“You were a spy?”
Ahm Lin shook his head. “Merely a witness to the affairs of greater and richer men. At first Lol-Than would have me sit in the corner of his throne room, playing with his children, if anyone asked I was said to be his ward, orphan son of a distant cousin. Naturally, most assumed I was his bastard, an unimportant but nonetheless honoured position at court. As I played, men would come and go with varying degrees of ceremony and protracted effusions of respect or regret at besmirching the king’s palace with their unworthy presence. I noted the richer the man’s clothes or the larger his entourage, the more he would proclaim his abject unworthiness at which Lol-Than would assure them no insult had been suffered and offer his apologies for not providing a more ostentatious welcome. It could take an hour or more before the true reason for the visit became apparent, and it was almost always about money. Some wanted to borrow it, others were owed it, and all wanted more of it. And as they talked, I would listen. When they were gone, with an assurance the king would give them a swift answer and an apology for the appalling discourtesy of delaying response to their request, he would ask me what song the music of Heaven had sung during the conversation.
“Being but a boy I had little notion of the true import of these affairs, but my song didn’t need to know why a man lied or deceived, or hid hatred behind smiles and great respect. Lol-Than knew why, of course, and in knowing saw the road to either profit or loss, or occasionally the axe-man’s block.
“And so I lived my life at the Merchant King’s palace, learning from Shin-La, telling the truth of my song to Lol-Than. I had few friends, only those permitted me by the courtiers appointed my guardians. They were a dull lot mostly, happy but unquestioning children from the minor merchant families who had bought a place at court for their offspring.
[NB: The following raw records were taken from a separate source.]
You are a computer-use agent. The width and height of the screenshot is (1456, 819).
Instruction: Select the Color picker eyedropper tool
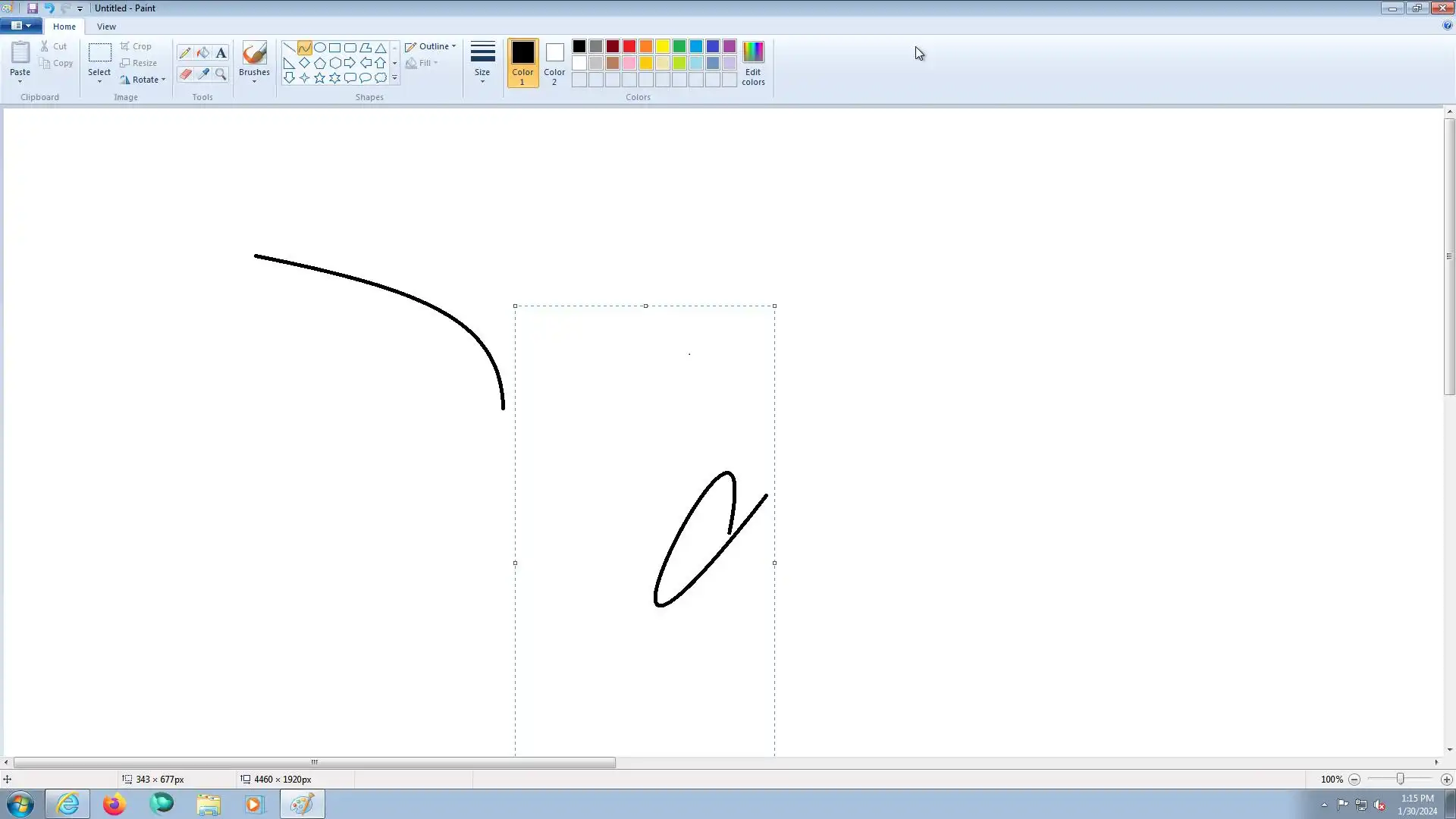[x=203, y=74]
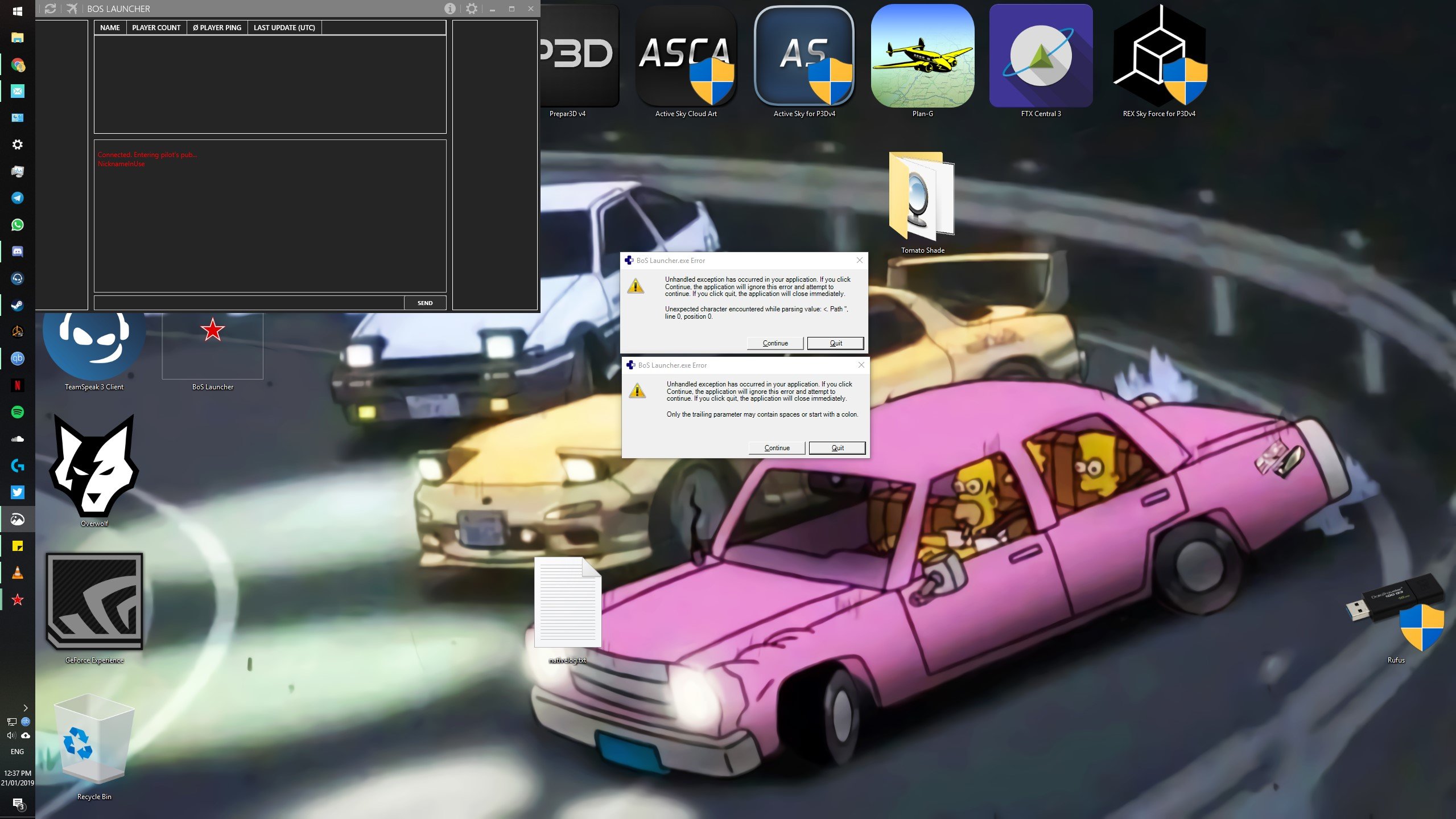Focus the chat message input field
Viewport: 1456px width, 819px height.
tap(249, 303)
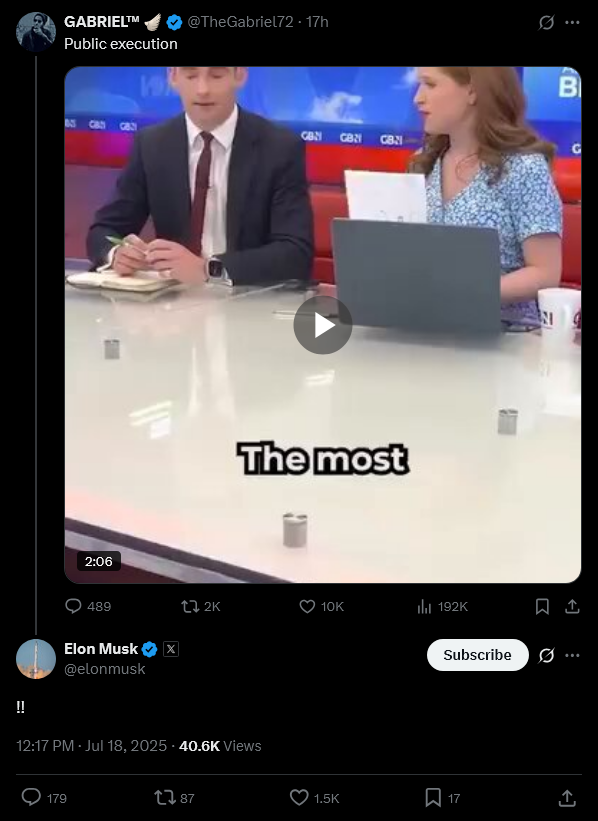This screenshot has height=821, width=598.
Task: Share Gabriel's post via upload icon
Action: (x=572, y=606)

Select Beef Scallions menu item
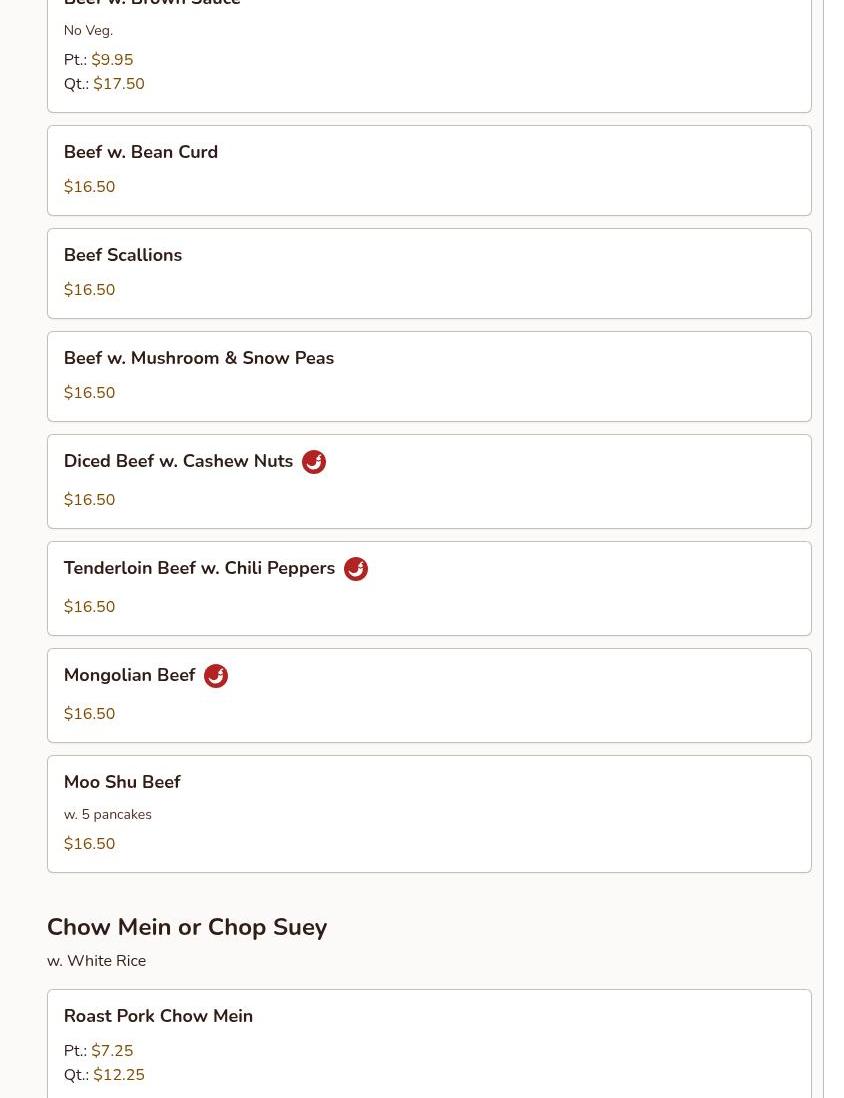coord(429,273)
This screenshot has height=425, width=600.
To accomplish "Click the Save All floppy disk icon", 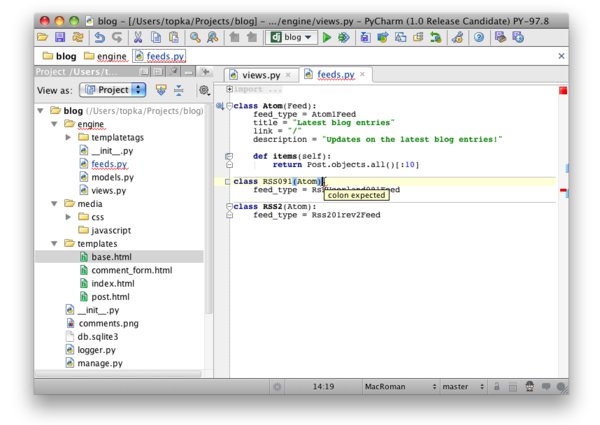I will click(x=61, y=37).
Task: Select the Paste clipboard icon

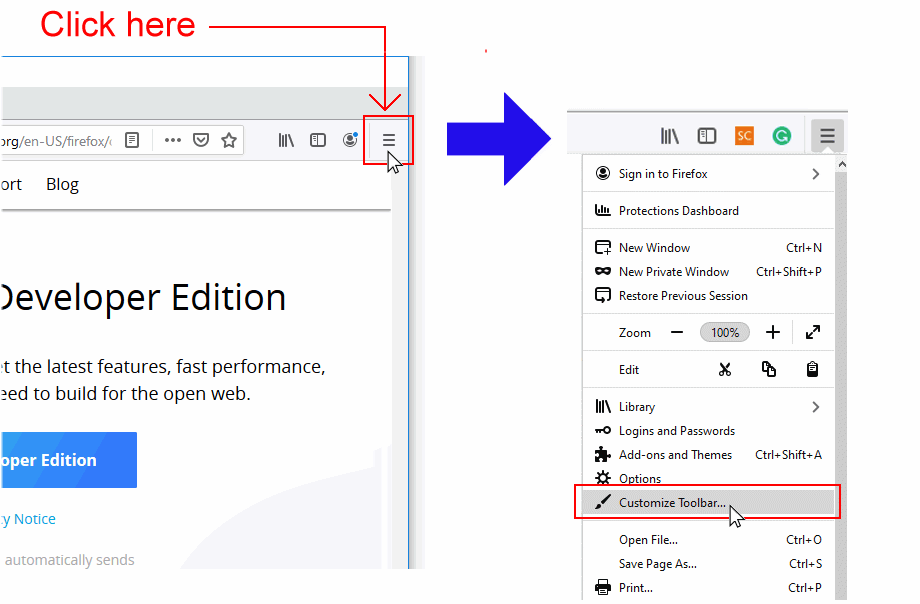Action: (812, 369)
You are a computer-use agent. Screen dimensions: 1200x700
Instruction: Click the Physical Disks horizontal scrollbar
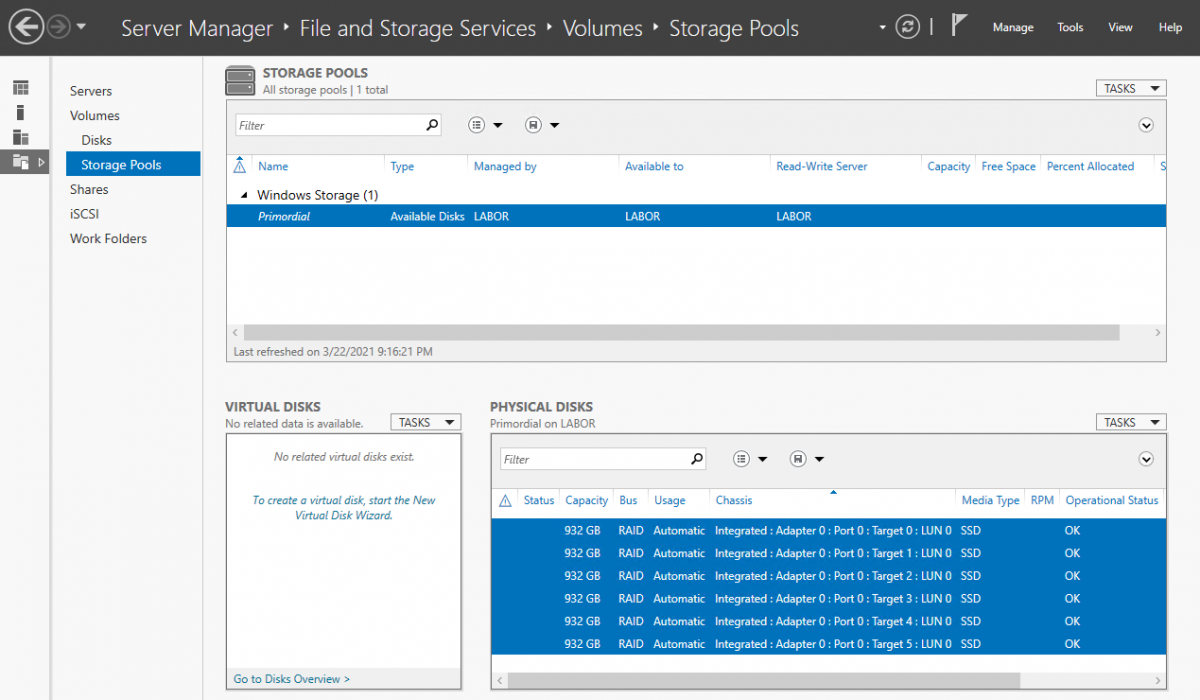click(760, 680)
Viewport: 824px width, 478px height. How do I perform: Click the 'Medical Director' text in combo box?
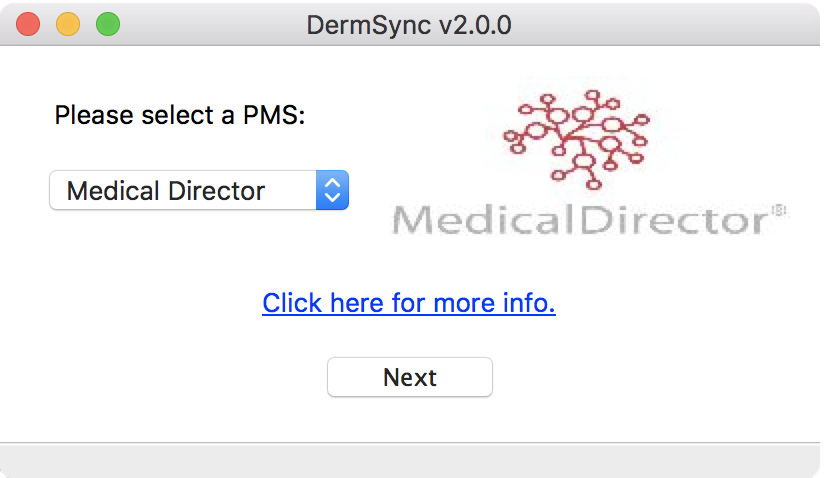pyautogui.click(x=166, y=190)
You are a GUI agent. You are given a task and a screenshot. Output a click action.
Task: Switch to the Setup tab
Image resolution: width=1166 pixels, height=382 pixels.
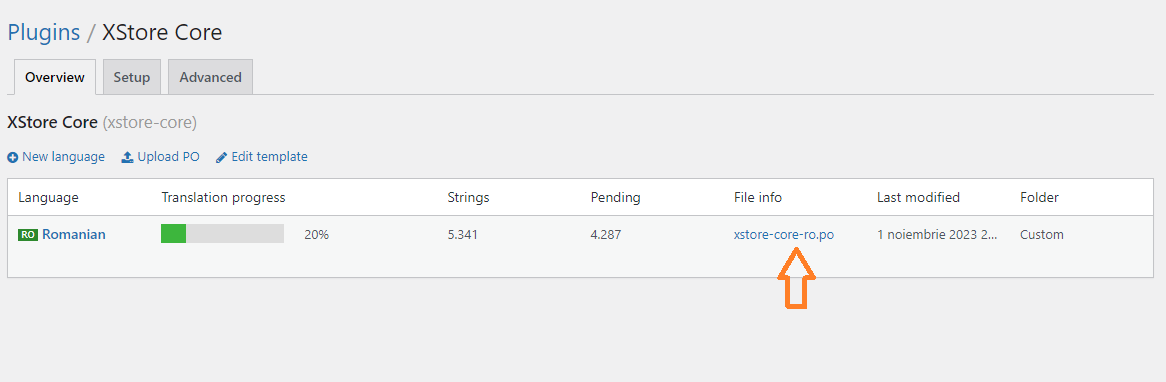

In time I came to realise my playmates were chosen for their dullness, their lack of guile or cunning. Friends with sharper minds would have sharpened my own thoughts, made me consider that this pleasant life of luxury and plenty was in reality nothing more than an ornate cage, and I a slave within it.
“There were rewards of course, as I grew to manhood and the lusts of youth took me. Girls if I wanted, boys if I wanted. Fine wine and all manner of bliss-giving potions if I asked, though never enough to dull the sound of my song. When I grew too old to play with Lol-Than’s children I became one of his scribes, there were always at least three at every meeting and no one seemed to notice that my calligraphy was clumsy and often barely legible. Life in my cage was simple, untroubled by the trials of the world beyond the tall walls that surrounded me. Then Shin-La died.”
His gaze had become distant, lost in the memory, shrouded in sorrow. “It is not an easy thing for a singer to hear another’s death song. It was so loud I wondered the whole world couldn’t hear it. A scream of such anger and regret it sent me reeling into oblivion. Sometimes I think she was trying to take me with her, not out of spite, but duty. In hearing her final song I understood that her devotion to Lol-Than was a lie, the greatest of lies since she managed to keep it from her song throughout all the years she had taught me. Her final song was the scream of a slave who had never escaped her master and didn’t wish to leave me there alone. And she showed me something, a vision, born of the song, a village, ruined, smoking, littered with corpses. My village.”
He shook his head, his voice laden with such sadness that Vaelin realised he was the first person to hear this story. “I was so blind,” Ahm Lin continued after a moment. “I failed to realise that the value in my gift lay in no-one knowing of its existence. No-one save Lol-Than and the old woman I would replace. I remembered all the people Shin-La had used in her lessons, all the suspected criminals and servants, there must have been hundreds over the years. I knew they could never be allowed to live with the knowledge of my gift. I had killed them merely by being in their presence.
“When I woke from the oblivion Shin-La had dragged me to, I found I had a new sensation burning in my soul.” He turned to Vaelin, an odd glint in his eye, like a man recalling his own madness. “Do you know hate, brother?”